Zum Zeitpunkt der Zusage ist weder die Gesamthöhe der Versorgung, noch der Zeitpunkt des Eintritts des Versorgungsfalls bekannt. Daher werden Pensionsverpflichtungen mit Hilfe so genannter Pensionsrückstellungen in der Bilanz ausgewiesen", erläutert der Springer-Autor.

100.000 Unternehmen nutzen die Direktzusage

Im Jahr 2019 zählte die IW-Studie in den rund 100.000 deutschen Unternehmensbilanzen, die ihren Mitarbeitern eine Direktzusage gemacht haben, Pensionsrückstellungen in Höhe von rund 310 Milliarden Euro. Der zu ihrer Ermittlung nach HGB zu verwendende Rechnungszins leitet sich aus einem Zehnjahresdurchschnitt ab. Seit der Finanzkrise ist er von mehr als fünf Prozent auf 2,3 Prozent gesunken. "Für die Unternehmen bedeutet dies eine Belastung des handelsbilanziellen Ergebnisses durch gestiegene Pensionsrückstellungen. Denn ein sinkender Rechnungszins bedeutet, dass mehr Kapital zurückgestellt werden muss, um eine in der Zukunft zahlungswirksame Direktzusage erfüllen zu können", urteilen die Studienautoren. 

Gehe der Rechnungszinssatz um einen Prozentpunkt zurück, erhöhen sich die bilanziellen Pensionsrückstellungen laut der Experten um 40 bis 47 Milliarden Euro. Das mindere unmittelbar den Gewinn und senke die Eigenkapitalquote. Besonders betroffen seien davon kleine und mittlere Unternehmen (KMU) und viele familiengeführte Betriebe, "da diese unter Berücksichtigung der Mitarbeiterzahl höhere Pensionsrückstellungen aufweisen". Laut der Studie sind bei der Hälfte der Unternehmen diese je Mitarbeiter von 2009 bis 2019 um 42 Prozent gestiegen. 

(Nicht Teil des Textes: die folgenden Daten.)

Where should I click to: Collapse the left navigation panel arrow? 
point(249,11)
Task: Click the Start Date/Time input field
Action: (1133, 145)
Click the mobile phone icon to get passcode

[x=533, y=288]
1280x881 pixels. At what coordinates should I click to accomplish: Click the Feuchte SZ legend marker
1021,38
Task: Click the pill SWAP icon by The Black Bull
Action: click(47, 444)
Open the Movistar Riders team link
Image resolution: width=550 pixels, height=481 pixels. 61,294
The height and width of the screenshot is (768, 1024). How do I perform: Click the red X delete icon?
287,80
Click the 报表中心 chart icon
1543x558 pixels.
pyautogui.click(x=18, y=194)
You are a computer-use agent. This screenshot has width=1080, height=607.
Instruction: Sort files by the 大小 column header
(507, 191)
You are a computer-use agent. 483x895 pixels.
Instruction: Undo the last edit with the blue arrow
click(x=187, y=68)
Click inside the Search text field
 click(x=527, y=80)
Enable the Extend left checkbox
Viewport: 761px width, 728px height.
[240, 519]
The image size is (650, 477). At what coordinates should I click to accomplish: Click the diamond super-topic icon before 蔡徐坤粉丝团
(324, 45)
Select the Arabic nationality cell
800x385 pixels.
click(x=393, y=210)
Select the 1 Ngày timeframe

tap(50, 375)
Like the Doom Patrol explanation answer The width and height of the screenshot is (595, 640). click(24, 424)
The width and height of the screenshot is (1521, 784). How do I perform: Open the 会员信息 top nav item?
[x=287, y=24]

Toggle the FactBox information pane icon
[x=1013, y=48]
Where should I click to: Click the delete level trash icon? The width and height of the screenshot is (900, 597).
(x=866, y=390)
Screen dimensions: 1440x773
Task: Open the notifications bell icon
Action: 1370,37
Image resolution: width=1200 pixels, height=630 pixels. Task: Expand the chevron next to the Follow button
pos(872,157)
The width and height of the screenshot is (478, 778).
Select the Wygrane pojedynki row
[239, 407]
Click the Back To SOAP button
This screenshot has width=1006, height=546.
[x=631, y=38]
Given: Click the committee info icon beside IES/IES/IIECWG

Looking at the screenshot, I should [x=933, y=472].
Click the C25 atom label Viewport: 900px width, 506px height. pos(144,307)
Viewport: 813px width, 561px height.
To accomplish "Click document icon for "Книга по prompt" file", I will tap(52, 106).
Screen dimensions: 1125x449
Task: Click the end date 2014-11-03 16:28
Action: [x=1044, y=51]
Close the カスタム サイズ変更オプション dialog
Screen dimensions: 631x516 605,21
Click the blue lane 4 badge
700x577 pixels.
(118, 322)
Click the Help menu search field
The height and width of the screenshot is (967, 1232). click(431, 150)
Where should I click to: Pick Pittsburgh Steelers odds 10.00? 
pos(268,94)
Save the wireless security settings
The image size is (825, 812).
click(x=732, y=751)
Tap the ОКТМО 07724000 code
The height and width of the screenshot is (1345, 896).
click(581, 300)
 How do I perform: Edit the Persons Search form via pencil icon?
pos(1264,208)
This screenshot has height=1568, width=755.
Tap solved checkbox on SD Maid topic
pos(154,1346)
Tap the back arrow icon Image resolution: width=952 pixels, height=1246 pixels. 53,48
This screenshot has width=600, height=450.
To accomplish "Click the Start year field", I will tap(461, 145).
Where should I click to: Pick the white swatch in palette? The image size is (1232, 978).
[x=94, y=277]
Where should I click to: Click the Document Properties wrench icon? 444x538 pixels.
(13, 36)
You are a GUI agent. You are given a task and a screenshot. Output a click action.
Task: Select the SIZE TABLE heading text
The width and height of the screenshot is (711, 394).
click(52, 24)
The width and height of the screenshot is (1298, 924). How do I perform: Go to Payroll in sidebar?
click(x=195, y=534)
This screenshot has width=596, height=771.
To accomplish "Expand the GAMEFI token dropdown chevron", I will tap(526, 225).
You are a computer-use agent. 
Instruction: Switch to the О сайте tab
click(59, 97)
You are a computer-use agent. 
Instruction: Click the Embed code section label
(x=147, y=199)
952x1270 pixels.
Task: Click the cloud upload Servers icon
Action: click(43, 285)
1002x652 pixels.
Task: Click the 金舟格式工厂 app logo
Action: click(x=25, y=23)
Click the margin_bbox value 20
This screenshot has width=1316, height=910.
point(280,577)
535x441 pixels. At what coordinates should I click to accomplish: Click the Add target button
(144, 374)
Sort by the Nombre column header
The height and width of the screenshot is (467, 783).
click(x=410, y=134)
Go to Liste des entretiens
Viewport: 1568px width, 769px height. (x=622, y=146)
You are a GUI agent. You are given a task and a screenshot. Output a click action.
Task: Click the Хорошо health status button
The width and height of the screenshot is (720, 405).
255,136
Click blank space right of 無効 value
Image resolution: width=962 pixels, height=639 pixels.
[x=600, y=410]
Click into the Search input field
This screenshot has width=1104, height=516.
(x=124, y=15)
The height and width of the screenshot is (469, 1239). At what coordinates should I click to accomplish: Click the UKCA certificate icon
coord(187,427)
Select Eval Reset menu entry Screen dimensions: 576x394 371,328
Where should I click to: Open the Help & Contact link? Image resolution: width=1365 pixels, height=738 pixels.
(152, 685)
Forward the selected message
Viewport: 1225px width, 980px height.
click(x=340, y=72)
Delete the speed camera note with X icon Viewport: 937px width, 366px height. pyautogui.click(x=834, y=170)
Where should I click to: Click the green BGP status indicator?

Steuer auf nicht erzielte Gewinne schmälern die Liquidität

Da aber im Steuerrecht ungeachtet der Marktentwicklungen seit vielen Jahren mit einem Zinssatz von sechs Prozent gerechnet wird, komme es zu einer Besteuerung von handelsbilanziell nicht erzielten Gewinnen. Der aus der Differenz von steuerrechtlichem und handelsbilanziellem Rechnungszins folgende Liquiditätsentzug summiere sich in Deutschland "auf schätzungsweise 44 bis 52 Milliarden Euro".

Laut Stiftungsvorstand Rainer Kirchdörfer sei es unverständlich und widersprüchlich, wenn Rechnungszinsen übermäßige Rückstellungen erzwingen und das Eigenkapital schwächen. "Gänzlich absurd wird es, wenn sie die nicht erzielten Gewinne auch noch versteuern müssen." Die Stiftung stellt die Direktzusage als bislang "wichtigstes Instrument der betrieblichen Altersvorsorge" mangels Attraktivität daher infrage.

Für Springer-Autor Schwarz mach die Direktzusage ohnehin nur mit einer "kongruenten Rückdeckungsversicherung zur Ausfinanzierung der Versorgungsleistungen" Sinn. "Damit können biometrische Risiken angemessen berücksichtigt werden und es steht im Idealfall zu jedem Zeitpunkt das zur Erfüllung der Versorgungsverpflichtungen notwendige Kapital zur Verfügung", erläutert er auf Seite 57.